Now, for your dining and dancing pleasure, a few more of those wonderful minor league baseball cards of current big league figures:
75Melvin.jpg
87Beane.jpg
88Towers.jpg
87Amaro.jpg
Yes, it’s General Managers – three current, one former/possibly soon-to-be-again. That’s Doug Melvin of the Brewers on a Neil Sussman set of the 1975 Fort Lauderdale Yankees of the Florida State League, Billy Beane of the A’s from ProCards’ Portland PCL set from 1987, Kevin Towers (formerly of the Padres, perhaps next of the Mets) in the same company’s Las Vegas PCL set from a year later, and Philly’s Ruben Amaro in his pro debut at Salem of the Northwest League in ’87.

Back-patting

A month in, some predictions I made here that I’m very happy about:

 Joel Pineiro might have been the off-season’s most overrated signing… 


Pineiro: 2-3, 5.76 ERA.

…just for good measure, Cliff Lee is not only hurt – he has the most nagging and unpredictable of injuries for a baseball player, ‘something in the abdomen.’

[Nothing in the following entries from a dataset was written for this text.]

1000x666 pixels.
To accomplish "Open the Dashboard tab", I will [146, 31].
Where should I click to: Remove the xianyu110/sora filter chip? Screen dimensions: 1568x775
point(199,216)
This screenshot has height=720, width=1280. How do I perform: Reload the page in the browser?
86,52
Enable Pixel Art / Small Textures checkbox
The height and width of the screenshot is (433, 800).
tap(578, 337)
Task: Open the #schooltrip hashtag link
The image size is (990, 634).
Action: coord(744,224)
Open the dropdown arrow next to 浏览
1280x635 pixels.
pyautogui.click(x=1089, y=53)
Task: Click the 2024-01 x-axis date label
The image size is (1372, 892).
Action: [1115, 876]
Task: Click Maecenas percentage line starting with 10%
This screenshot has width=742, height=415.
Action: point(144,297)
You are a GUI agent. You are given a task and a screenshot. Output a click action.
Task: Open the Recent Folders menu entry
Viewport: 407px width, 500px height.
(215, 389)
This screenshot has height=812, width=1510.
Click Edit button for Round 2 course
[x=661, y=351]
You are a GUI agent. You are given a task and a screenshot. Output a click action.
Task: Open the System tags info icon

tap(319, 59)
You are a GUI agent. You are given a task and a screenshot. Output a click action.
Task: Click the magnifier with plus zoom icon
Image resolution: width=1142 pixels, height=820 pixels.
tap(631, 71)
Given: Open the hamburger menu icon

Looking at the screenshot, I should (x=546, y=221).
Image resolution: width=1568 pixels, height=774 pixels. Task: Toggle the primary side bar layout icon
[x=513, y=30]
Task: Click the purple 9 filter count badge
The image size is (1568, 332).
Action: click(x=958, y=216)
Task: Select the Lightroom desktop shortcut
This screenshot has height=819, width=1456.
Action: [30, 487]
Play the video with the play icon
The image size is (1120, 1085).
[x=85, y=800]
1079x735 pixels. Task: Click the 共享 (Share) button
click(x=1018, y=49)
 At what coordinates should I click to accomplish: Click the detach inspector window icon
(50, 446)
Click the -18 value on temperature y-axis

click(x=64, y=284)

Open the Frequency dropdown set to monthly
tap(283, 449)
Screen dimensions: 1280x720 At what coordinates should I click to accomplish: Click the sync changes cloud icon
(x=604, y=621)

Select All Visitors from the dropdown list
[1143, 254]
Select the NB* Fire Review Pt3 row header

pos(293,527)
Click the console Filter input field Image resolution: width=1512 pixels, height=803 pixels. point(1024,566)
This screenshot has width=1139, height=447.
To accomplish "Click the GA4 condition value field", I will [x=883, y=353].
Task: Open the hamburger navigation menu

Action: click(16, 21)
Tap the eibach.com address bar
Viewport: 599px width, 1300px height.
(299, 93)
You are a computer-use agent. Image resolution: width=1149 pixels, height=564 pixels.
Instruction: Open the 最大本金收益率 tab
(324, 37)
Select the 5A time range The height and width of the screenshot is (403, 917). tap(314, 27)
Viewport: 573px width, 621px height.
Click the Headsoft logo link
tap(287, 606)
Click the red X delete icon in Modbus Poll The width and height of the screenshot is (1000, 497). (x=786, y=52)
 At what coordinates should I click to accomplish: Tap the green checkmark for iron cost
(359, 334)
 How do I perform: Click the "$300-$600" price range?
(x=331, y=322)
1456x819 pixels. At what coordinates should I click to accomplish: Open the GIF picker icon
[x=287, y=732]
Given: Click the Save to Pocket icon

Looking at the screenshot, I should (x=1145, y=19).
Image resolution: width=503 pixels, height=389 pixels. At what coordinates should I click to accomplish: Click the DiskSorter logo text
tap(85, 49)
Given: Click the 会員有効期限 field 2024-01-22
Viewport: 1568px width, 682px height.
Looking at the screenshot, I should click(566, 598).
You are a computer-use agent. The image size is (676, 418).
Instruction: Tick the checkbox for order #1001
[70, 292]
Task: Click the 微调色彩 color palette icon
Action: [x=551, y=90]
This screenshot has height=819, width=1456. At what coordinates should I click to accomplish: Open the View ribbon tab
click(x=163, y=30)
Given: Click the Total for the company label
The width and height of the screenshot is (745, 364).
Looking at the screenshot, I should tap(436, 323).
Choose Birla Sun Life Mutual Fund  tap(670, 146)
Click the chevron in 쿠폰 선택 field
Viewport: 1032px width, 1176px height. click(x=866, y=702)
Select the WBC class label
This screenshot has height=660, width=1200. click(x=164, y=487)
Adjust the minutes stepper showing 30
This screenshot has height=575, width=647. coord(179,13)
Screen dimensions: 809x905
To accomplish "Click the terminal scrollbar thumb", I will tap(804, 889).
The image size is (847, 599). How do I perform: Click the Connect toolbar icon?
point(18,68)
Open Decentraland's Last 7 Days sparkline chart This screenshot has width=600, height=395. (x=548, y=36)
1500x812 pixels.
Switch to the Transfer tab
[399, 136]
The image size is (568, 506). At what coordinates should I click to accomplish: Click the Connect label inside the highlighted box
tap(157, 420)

First appearance coincides with first discussion of his next team. Yikes.

What’s the psychological saw about repeating the same unsuccessful action with confidence that this time it will succeed? The Brewers are confident Dave Bush, Doug Davis, and Manny Parra and/or Jeff Suppan constitute three-fifths of a pitching staff.

Bush, Davis and Suppan are 1-6. Parra hasn’t started – yet – but he’s 0-1.

Here’s a silly little question for ARIZONA about Edwin Jackson. If he’s good enough for you to have given up on Max Scherzer, why is he pitching for his third team in as many seasons? 

1-3, 8.07.

Manny Being Just Manny (No PEDs) is a just slightly better offensive force than, say, Mark DeRosa. The McCourt Divorce may be a lot more interesting than the 2010 Dodgers, and a lot less painful to watch.

Your 2010 Dodgers, 11-14.

Matt Capps is likelier to be fine in Washington than Octavio Dotel is in Pittsburgh (he can’t get lefties out!)

The above may be an ultimate no-contest before June 1. Neal Huntington’s statement about the Pirates’ closer situation is the reason most people usually say “without equivocation.” The question about Evan Meek’s ascent seems to be only when (ok, a little bit “how” – like “how do the Pirates explain they wasted 99% of their free agent budget on an 8th inning guy?”)

Andruw Jones, Francisco Liriano, Fausto Carmona and even Eric Chavez are your seasonal comebacks…

Not bad, huh? I mean you even have to give partial credit because it’s May 2 and Chavez isn’t hurt yet.

Wow does BALTIMORE not have pitching…

Actually they’ve been a little better than that.

…keep the Ortiz thought in the back of your mind. What if the second half of ’09 was the aberration, not the first half? Will the Sox have to bench him? And if so, could the twists and turns of fate find them suddenly grateful that they had been unable to trade Mike Lowell?

We’ve already seen this play out in one direction, it may now be reversing – but long term this will not end happily for Big Papi.

I think Tampa ends up with the best record…This time I like the Rays to win the Series, five years after other owners seriously murmured about moving them or contracting them…


So far so good. Notice I have left out the prediction about Ike Davis not coming up before June 1. Or May 1. I’ll still stop now, I’ve strained something batting myself on the back.